The recommendations presented for such a charter included:
* "Citizens' approval of all tax increases";
* "Recall and term limits for elected officials"; and,
* "Elimination of conflict of interest."
Lowery also cautioned the crowd of 75 to 100 citizens that Giles County once tried to implement home rule, but when it went to referendum, "government employees and politicians went up in arms," calling supporters of the action Communists.
"They are the enemy," he said. "They will fight it."
"We have no guarantee that we'll be successful. All we can do is work," he later added.
Rally attendees next heard from Doug Brooks, who spoke about how the country is "Taxed Enough Already."
Brooks noted what he referred to as proposed tax increases at the federal level, including ObamaCare, a Medicare tax hike, and a surtax on investment incomes.
"All this is just to add to the taxes we already pay," he noted.
Brooks said he had always thought of local legislators as "one of us" -- a group that would not increase taxes during difficult economic times.
However, he and many other speakers noted that the property tax increase came after the county voted against a referendum to increase the wheel tax.
"The County Commission couldn't take no for an answer," he said.
Ronnie Lintz was the next to speak, stating his appreciation for citizens' support of his petition to have the county government rescind the property tax increase.
Lintz said that he is not typically one to speak out unless pushed too far -- and the property tax increase, he said, was too far.
He noted that everyone, not just property owners, will be affected by the increase through the impact on the local economy.
He urged those present to show up at more meetings, speak out, and move away from voting along party lines.
"It can be done. We can beat these folks," he said.
In addition,Wendy Hankins gave an impassioned speech about the role of citizens as "We, the People."
"We the people. I want you to live that, and I want you to believe that when you leave this rally," she said.
Hankins stated her belief that citizens do not participate more in Greeneville and Greene County's governments out of fear of reprisals.
She said that such a situation is not liberty, but tyranny.
Hankins concluded with a poem, titled "We the People," which included the line:
"We the People are here to stay. You work for us. It's not the other way."
STECK, BARWICK & MCINTYRE
Kermit Steck, candidate for U.S. Senate, was among the members of the crowd to take the microphone on Saturday.

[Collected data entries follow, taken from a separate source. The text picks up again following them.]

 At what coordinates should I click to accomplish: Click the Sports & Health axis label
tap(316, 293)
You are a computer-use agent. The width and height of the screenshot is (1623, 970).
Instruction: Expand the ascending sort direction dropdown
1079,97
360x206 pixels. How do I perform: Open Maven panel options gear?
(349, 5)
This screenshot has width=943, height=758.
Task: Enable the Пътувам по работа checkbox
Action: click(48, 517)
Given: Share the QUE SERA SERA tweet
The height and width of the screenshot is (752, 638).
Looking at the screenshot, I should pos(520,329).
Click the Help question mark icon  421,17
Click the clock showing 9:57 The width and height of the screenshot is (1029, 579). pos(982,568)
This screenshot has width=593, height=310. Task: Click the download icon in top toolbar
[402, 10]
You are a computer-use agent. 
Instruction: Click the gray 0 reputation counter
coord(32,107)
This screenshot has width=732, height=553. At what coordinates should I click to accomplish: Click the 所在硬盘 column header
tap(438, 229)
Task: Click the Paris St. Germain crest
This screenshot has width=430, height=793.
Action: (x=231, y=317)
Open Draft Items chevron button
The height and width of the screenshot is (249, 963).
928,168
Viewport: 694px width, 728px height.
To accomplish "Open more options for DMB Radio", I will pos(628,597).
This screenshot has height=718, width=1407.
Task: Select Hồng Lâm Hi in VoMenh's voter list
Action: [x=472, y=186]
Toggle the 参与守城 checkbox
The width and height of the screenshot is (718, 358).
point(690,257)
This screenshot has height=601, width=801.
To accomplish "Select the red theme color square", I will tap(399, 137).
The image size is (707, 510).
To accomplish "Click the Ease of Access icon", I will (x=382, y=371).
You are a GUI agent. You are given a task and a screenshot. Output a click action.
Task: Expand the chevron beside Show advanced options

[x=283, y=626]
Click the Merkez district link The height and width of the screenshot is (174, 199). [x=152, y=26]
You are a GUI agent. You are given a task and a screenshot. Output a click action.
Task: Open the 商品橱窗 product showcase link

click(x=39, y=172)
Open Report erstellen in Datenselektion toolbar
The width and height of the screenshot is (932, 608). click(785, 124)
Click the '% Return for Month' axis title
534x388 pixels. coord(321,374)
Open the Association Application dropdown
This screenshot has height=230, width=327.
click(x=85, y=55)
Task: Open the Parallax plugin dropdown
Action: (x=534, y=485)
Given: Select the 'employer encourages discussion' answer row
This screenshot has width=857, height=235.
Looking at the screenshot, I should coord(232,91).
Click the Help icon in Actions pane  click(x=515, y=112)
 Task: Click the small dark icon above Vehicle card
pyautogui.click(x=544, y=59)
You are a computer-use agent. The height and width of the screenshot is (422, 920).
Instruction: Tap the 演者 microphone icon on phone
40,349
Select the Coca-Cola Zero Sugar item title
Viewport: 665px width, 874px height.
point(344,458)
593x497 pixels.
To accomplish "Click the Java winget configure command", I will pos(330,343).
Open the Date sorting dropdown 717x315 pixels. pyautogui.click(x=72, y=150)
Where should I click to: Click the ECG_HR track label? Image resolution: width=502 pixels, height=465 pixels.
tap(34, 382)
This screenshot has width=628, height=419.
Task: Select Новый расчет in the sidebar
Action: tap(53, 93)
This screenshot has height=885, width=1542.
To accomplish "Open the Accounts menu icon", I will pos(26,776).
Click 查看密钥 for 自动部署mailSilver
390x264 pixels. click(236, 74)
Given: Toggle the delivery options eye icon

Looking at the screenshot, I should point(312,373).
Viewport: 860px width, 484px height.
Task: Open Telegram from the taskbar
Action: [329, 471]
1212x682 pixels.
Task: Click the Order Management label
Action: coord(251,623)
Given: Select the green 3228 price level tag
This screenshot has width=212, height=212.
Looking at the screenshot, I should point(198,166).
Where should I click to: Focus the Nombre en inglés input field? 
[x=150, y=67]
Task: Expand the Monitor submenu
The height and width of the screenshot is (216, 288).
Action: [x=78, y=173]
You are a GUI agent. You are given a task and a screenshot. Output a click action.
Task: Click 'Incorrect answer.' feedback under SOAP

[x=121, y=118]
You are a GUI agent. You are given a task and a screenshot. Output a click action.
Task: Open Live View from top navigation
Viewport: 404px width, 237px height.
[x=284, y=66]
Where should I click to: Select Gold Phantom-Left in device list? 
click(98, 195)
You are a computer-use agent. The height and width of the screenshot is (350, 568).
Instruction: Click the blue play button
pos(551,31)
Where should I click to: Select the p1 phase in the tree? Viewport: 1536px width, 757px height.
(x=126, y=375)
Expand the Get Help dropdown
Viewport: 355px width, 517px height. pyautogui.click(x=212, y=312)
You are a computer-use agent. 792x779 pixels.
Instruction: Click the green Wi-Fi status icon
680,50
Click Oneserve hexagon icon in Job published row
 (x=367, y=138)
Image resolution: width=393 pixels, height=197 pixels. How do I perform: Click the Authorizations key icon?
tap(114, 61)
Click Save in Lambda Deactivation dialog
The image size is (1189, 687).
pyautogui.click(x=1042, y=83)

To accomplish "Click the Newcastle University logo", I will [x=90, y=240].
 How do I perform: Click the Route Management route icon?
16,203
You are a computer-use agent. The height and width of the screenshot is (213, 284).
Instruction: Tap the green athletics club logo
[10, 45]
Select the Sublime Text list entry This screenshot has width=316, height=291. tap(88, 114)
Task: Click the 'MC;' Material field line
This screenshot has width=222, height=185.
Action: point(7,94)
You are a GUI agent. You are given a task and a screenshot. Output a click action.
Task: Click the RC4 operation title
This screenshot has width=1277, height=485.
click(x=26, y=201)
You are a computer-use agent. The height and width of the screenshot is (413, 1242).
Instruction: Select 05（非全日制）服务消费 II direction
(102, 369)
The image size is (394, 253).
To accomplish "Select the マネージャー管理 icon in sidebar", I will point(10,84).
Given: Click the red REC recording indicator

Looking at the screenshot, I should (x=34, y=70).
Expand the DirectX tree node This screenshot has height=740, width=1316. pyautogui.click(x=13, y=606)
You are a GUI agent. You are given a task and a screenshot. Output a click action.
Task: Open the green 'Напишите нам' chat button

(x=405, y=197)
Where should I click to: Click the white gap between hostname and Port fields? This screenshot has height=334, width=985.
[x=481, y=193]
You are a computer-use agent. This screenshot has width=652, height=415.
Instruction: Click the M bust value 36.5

Steck noted declining numbers of property-owners and the advanced age of most of those present at the rally.
In response, Steck called for those present to reach out more to others, motivating them to participation.
"It's going to cost us to do what's right," he said. "We need to accept the fact that it's going to cost us to do what's right. It's not free. It's expensive."
Frank Barwick similarly called on people to participate more in local politics, saying that the power should not be at the federal level, but at the state and local level.
Don McIntrye pointed to what he said is an abuse of funds at the federal level as well.
He looked to the Federal Reserve as a major source of the problem, saying it is a ploy by the British monarchy.
COPELIN AND SEXTON
Marty Copelin and Judith Sexton, both frequent speakers during the local governmental meetings, also stated their objections to the property tax increase and the general behavior of local government.
Copelin argued that the County Commission treats citizens as "cows to be milked," and noted the debt that the county has incurred.
Sexton pointed to what she described as the "mismanagement" and "squandering" of funds as what she said is the true source of the budget problem.
She expressed opposition to additional spending at the local airport, in the school system, and for a proposed new jail.
"Our movement is much bigger than just taxes," Copelin said. "It's about we the people being in charge again."